▶ Document passage
Ask anyone in Washington to define the United States’ “most important secrets.'' The unanimous response includes information relating to the targeting by the United States of Soviet nuclear and military installations and the capabilities and defenses of these sites — certainly not pictures of Yasser Arafat's Tunisian redoubt or Saddam Hussein's Scud sites.

The only relevant issue today, however, is not the scale of Pollard’s duplicity or whether he has paid for his crimes, but the significance of Israel’s demand for his release to the US-sponsored peace talks.

Here we can say the following:

Netanyahu’s effort to tie progress on Pollard’s release to at best marginal advances in Kerry’s tentative diplomacy is yet another reflection that Israel does not take the US effort seriously. Kerry already has problems enough. To add to these by bringing Pollard into the mix at this stage — as Netanyahu is doing — suggests that Israel is not so much interested in a successful effort to reconcile with the Palestinians and with the Arabs in general on the terms Kerry has outlined, but rather is seeking to use the process to strong-arm Washington to make gains in other arenas.

▶ Given information
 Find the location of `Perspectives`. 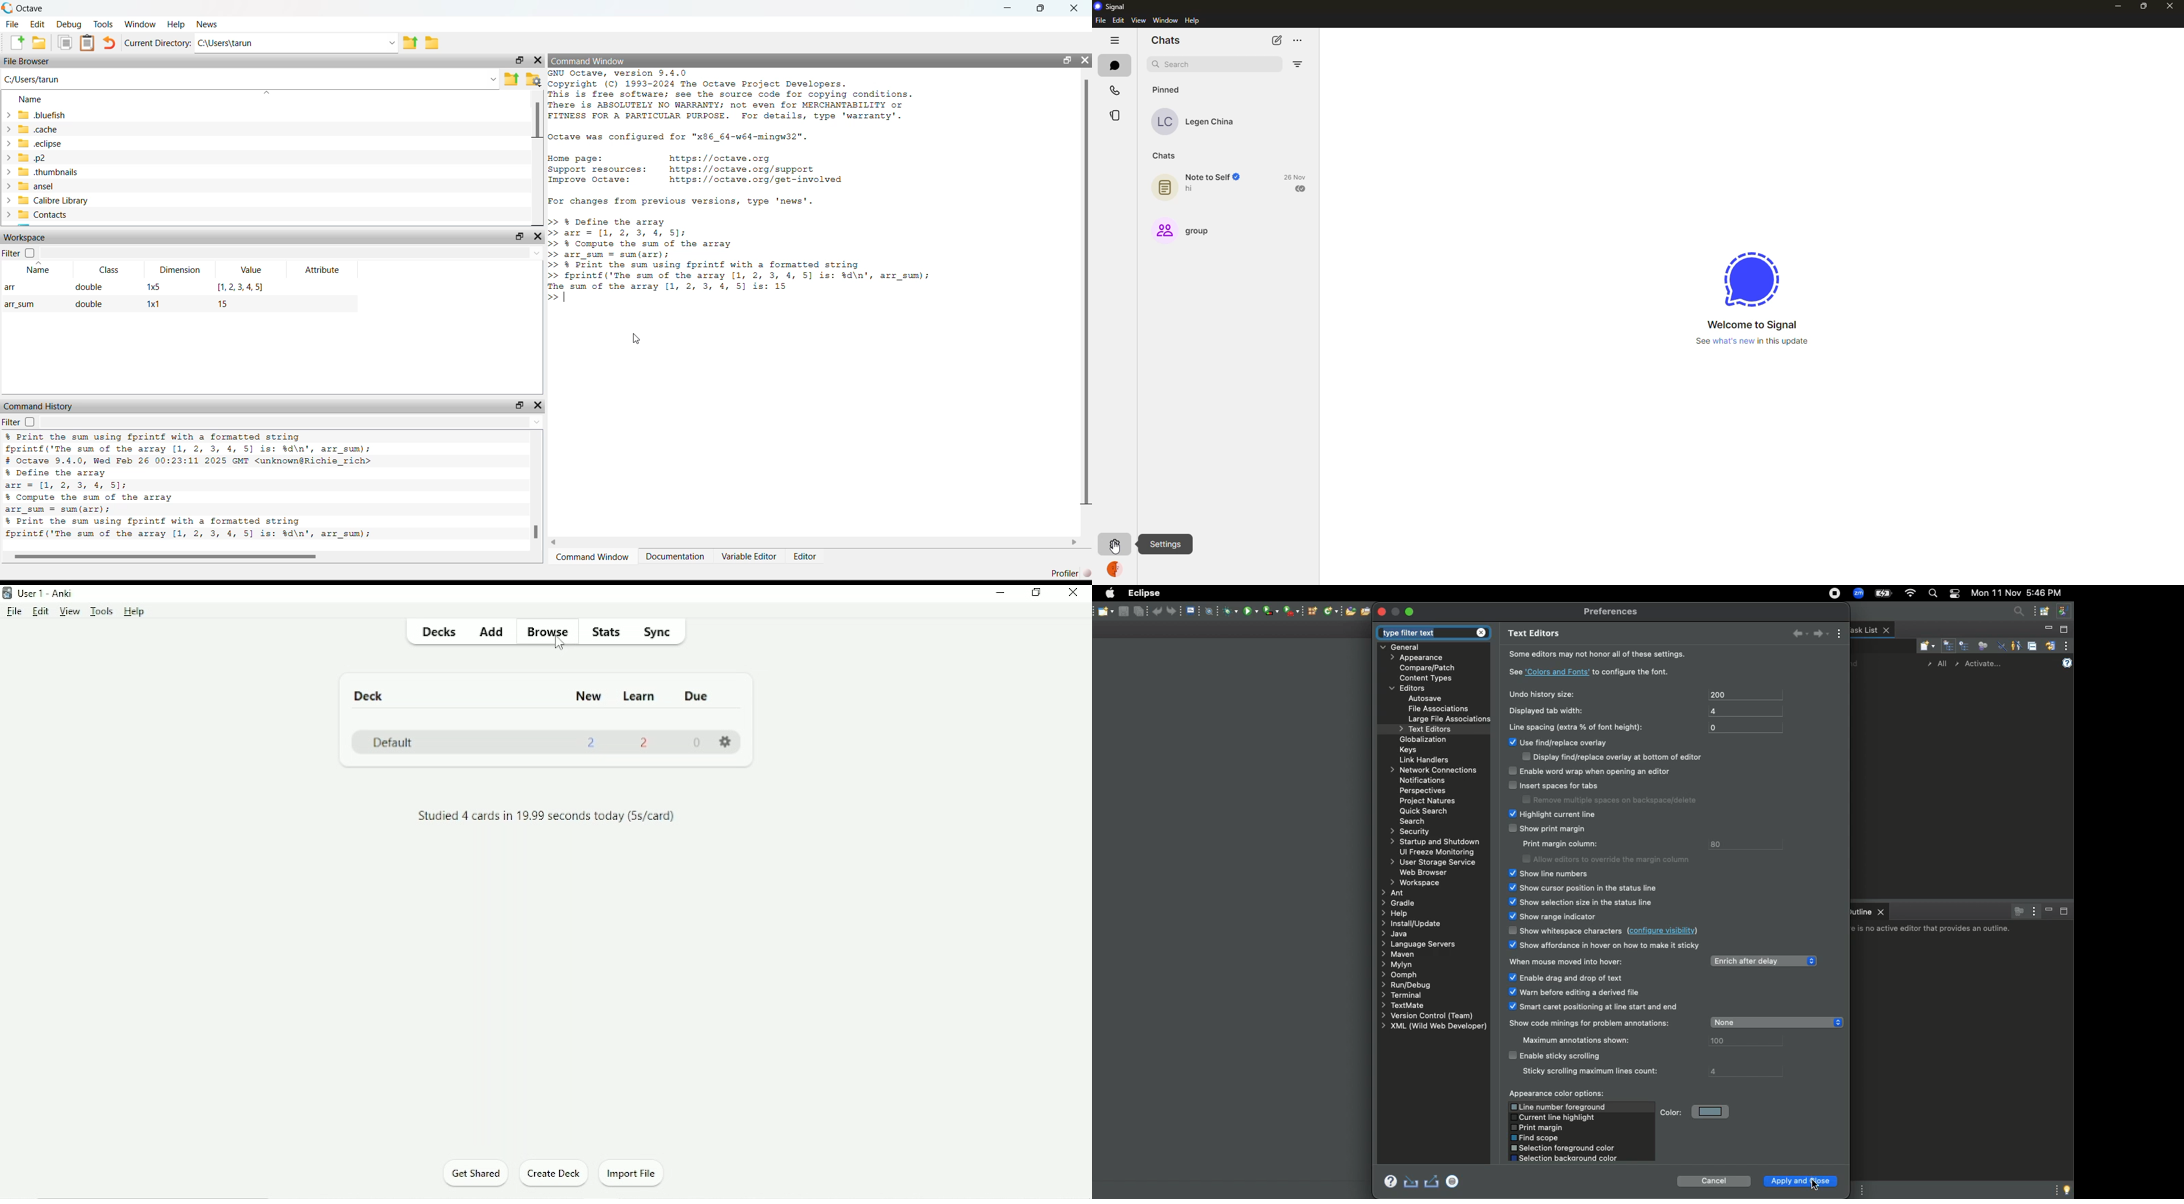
* * *
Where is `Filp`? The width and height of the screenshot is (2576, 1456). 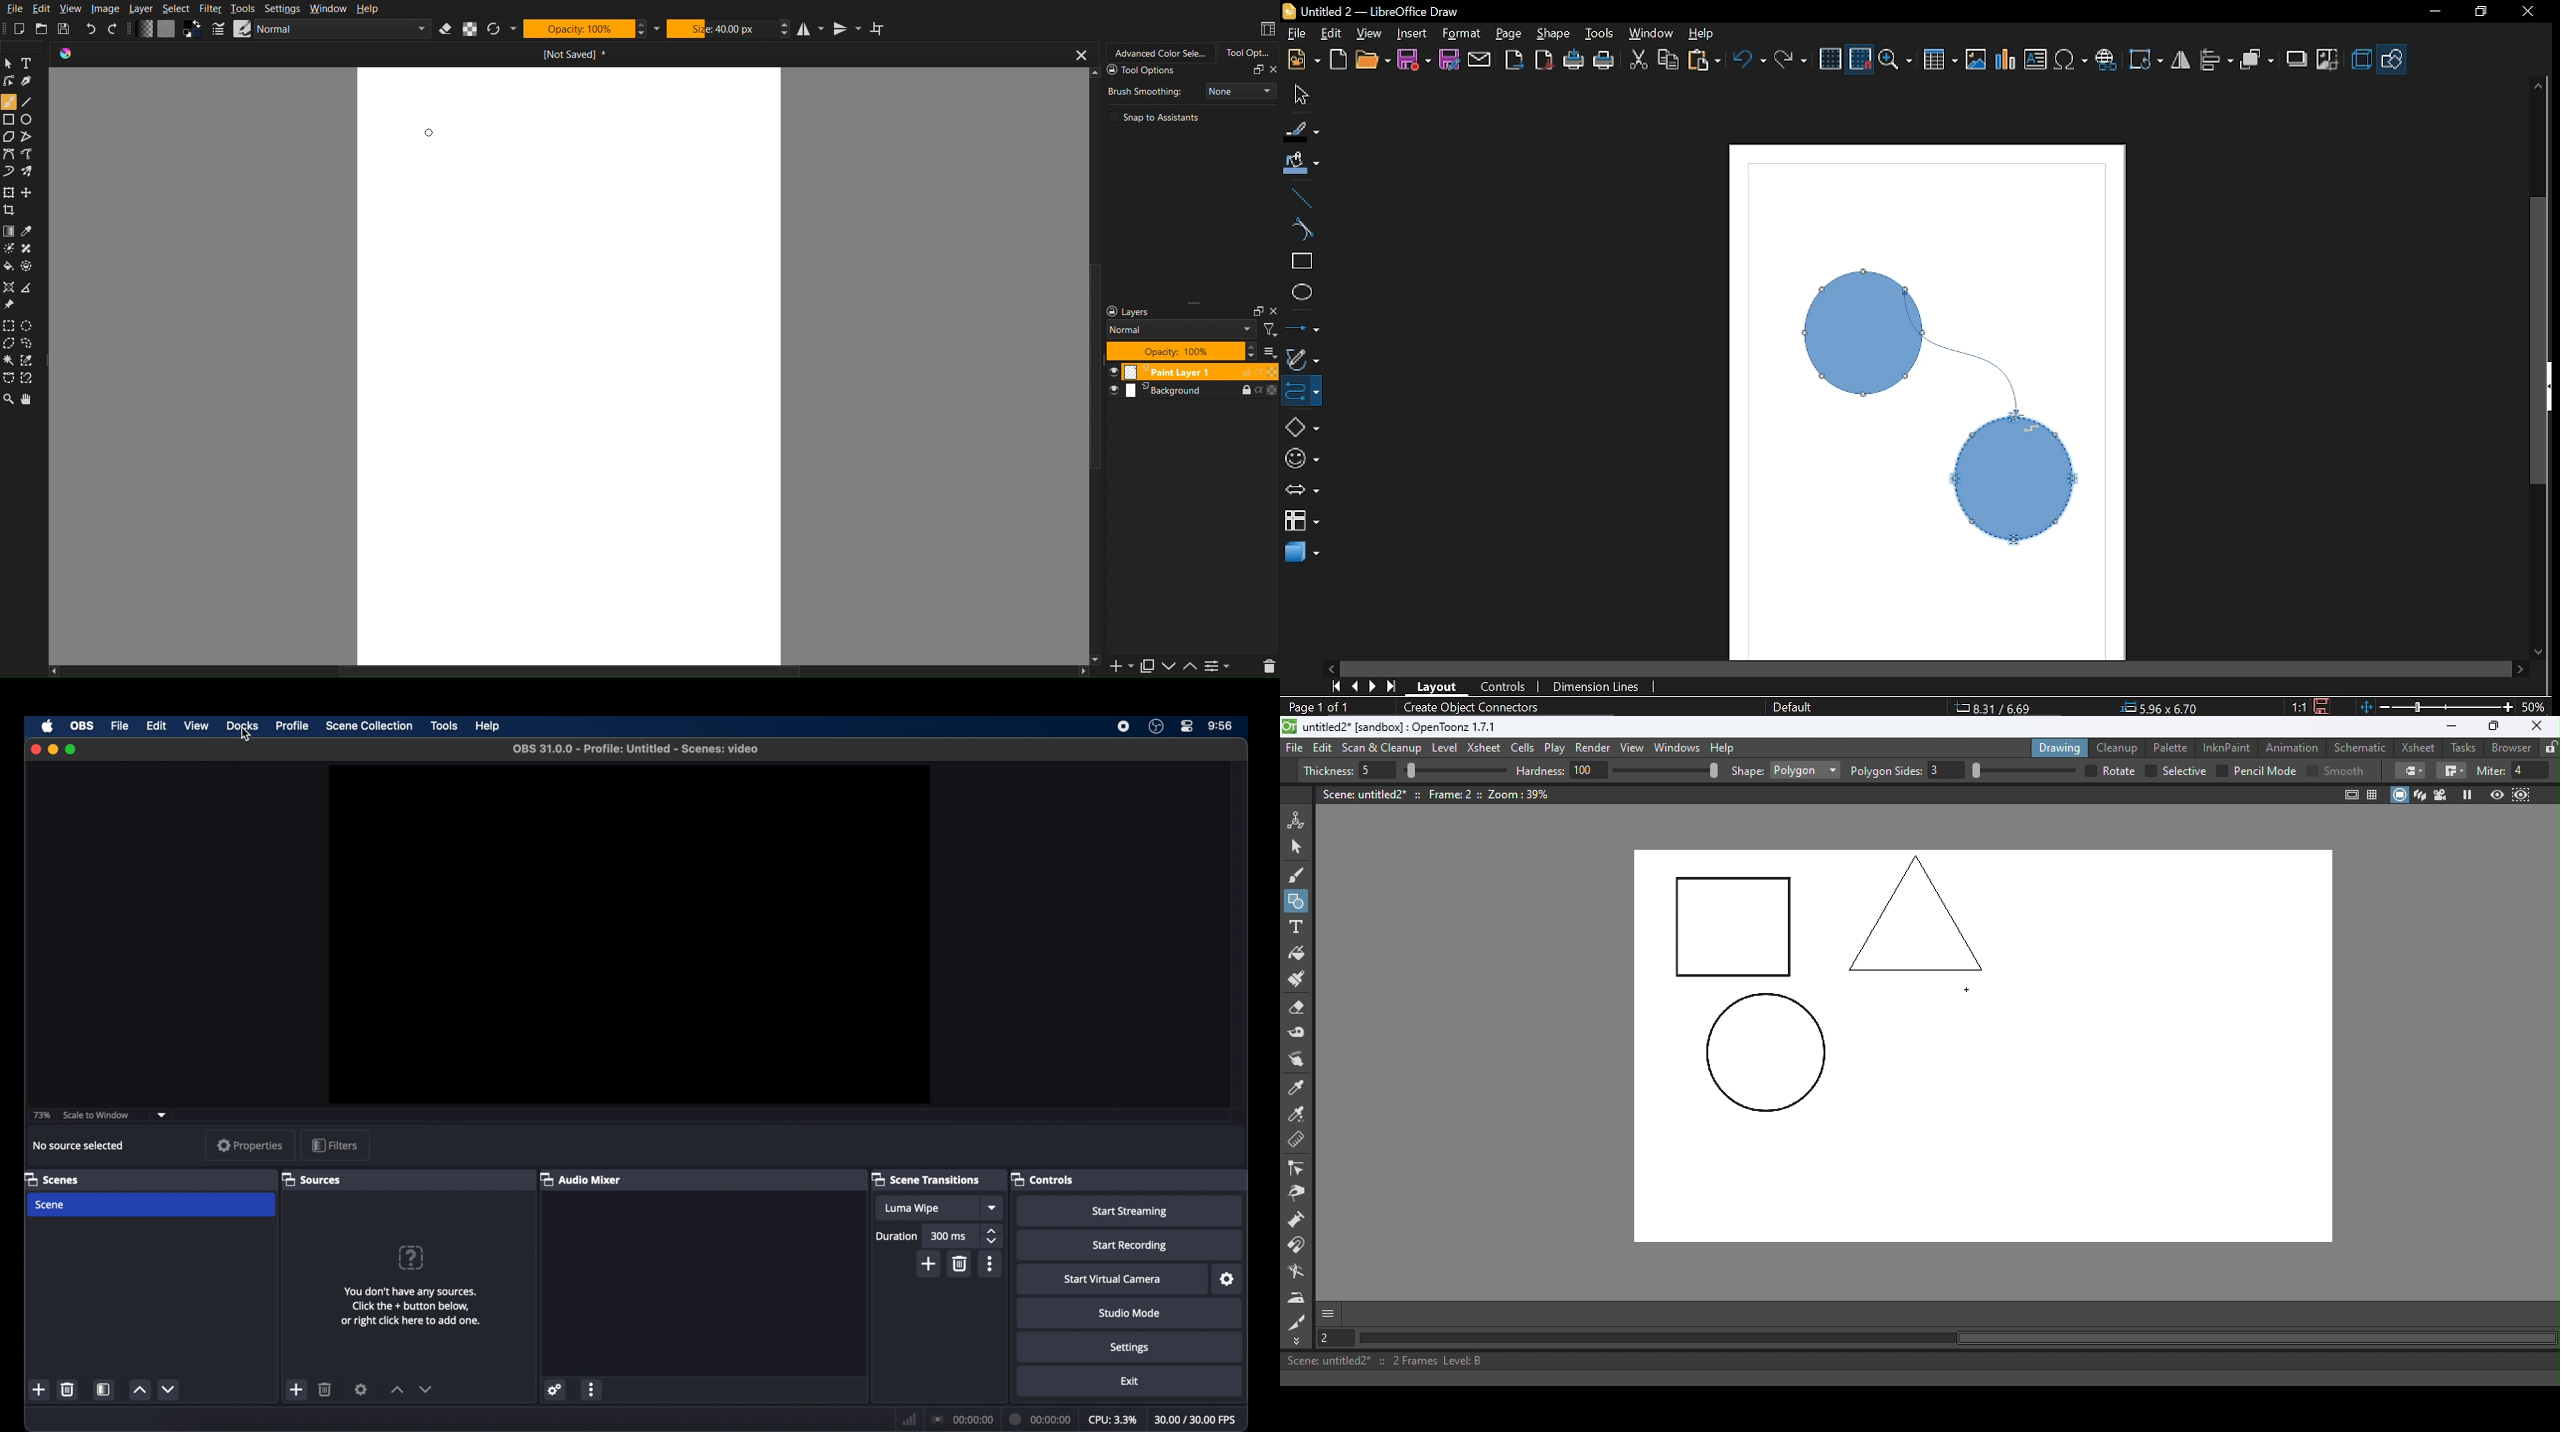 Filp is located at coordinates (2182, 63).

▶ Exercise
According to the Pollard passage, what does Netanyahu's effort to tie Pollard's release to Kerry's diplomacy reflect? Answer using only the Pollard passage.

▶ Reply
It reflects that Israel does not take the US effort seriously.